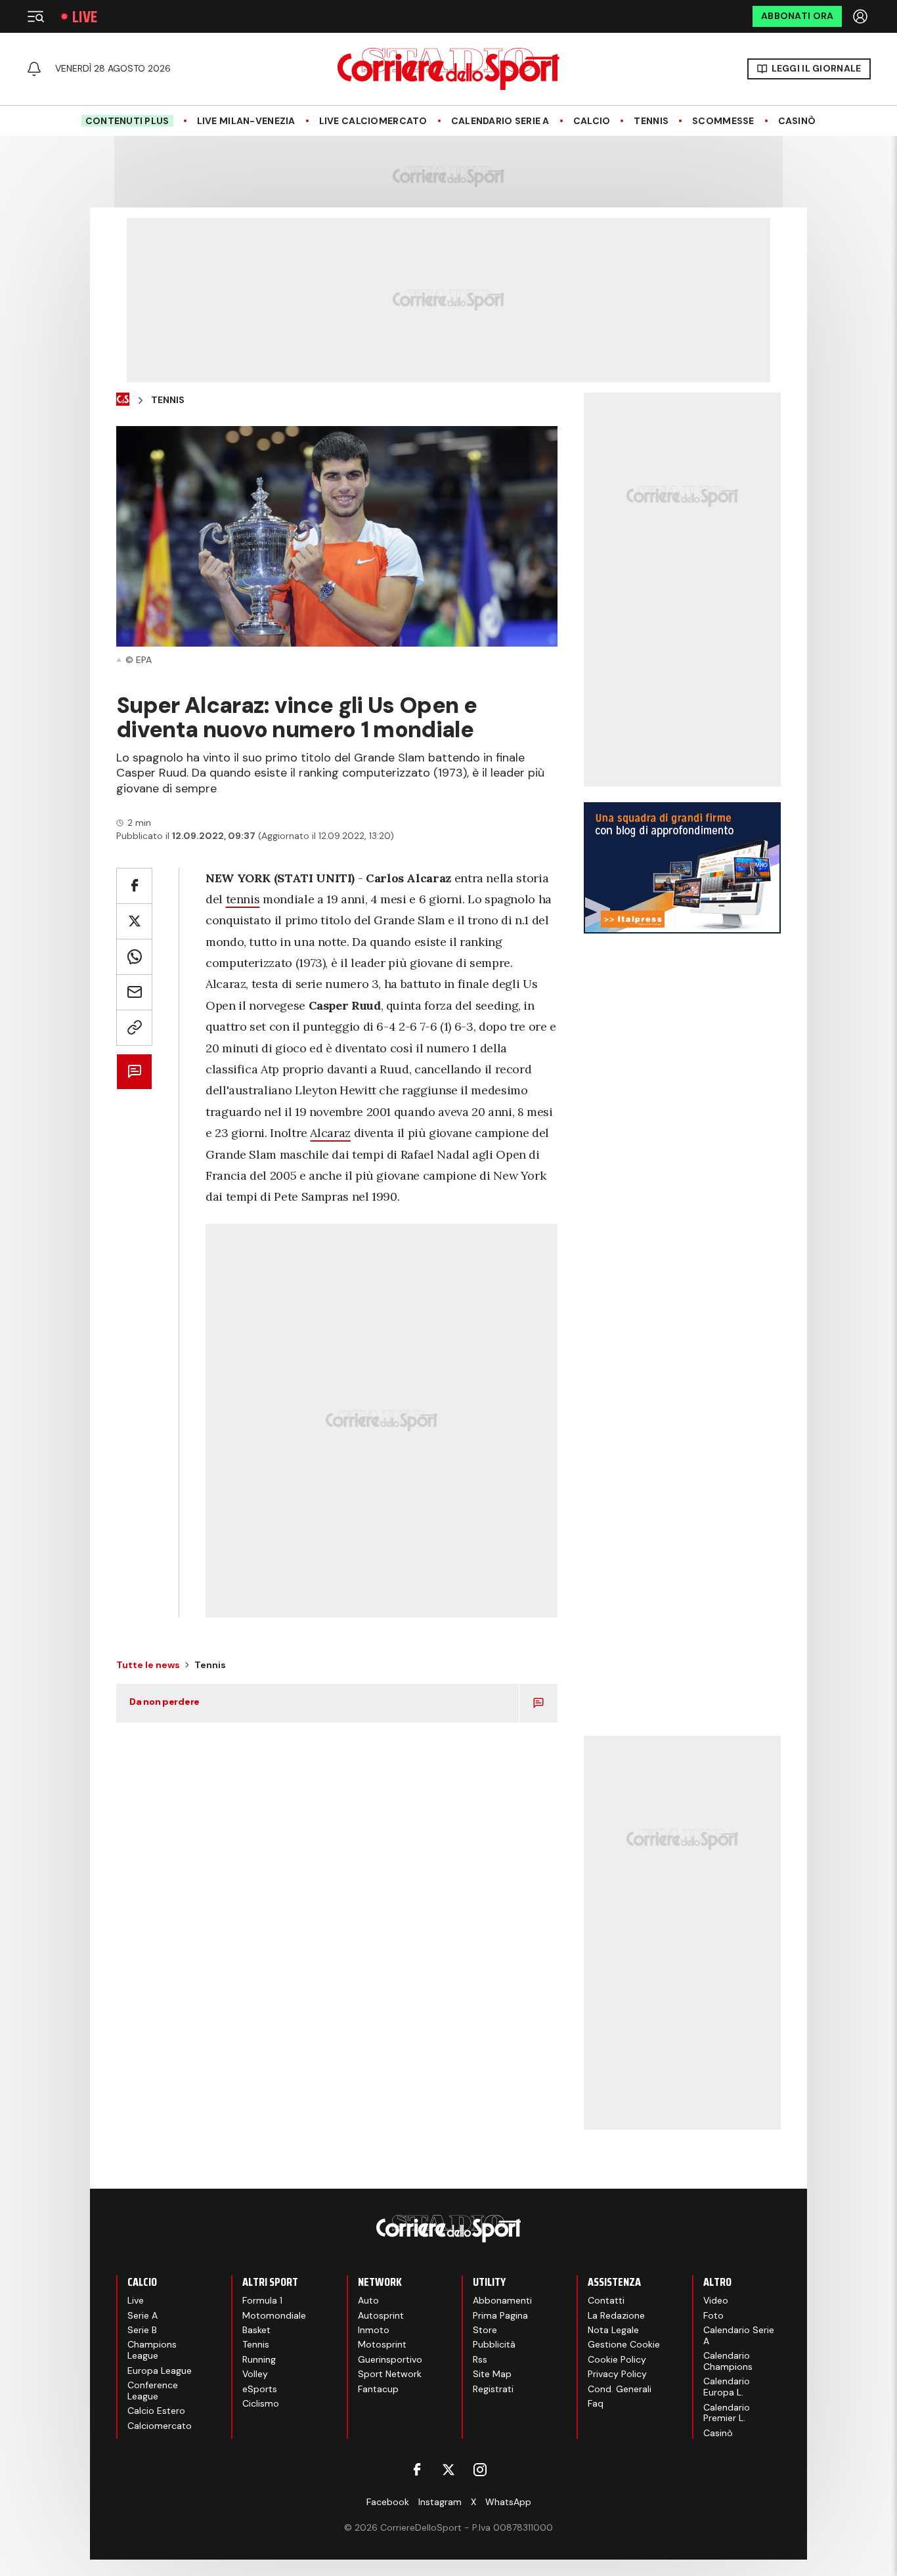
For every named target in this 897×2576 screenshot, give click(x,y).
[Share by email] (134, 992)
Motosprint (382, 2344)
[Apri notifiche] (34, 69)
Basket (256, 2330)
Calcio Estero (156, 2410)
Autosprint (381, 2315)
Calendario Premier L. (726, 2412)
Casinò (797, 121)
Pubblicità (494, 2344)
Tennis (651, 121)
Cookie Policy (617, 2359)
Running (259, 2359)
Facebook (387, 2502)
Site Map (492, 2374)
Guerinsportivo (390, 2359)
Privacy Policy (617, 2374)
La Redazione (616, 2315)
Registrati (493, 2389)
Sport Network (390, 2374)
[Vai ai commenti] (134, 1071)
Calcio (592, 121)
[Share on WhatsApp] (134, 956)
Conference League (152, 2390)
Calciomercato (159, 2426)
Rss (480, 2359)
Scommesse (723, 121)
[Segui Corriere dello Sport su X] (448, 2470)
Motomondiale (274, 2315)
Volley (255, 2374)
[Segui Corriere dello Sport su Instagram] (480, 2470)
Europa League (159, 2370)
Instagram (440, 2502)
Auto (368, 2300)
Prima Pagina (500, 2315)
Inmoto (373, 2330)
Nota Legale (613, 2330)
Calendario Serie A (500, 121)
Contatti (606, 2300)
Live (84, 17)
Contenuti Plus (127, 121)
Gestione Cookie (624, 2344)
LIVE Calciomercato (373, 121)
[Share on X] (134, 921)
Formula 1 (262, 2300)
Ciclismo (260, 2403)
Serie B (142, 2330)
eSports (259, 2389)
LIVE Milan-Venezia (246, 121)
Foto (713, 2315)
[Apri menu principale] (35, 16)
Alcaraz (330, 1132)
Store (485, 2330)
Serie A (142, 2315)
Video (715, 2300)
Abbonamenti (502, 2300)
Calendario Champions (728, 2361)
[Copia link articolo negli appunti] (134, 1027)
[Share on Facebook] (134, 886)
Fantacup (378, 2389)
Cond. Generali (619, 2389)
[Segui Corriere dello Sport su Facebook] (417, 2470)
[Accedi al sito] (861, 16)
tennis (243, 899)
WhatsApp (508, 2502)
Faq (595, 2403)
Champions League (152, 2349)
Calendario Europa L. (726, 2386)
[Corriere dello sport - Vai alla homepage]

==================================================

Copy out exactly the lines from the line with "Faq (595, 2403)" to the end of the listing, including both of those lines, and give nothing else.

◆ Solution below ◆
Faq (595, 2403)
Champions League (152, 2349)
Calendario Europa L. (726, 2386)
[Corriere dello sport - Vai alla homepage]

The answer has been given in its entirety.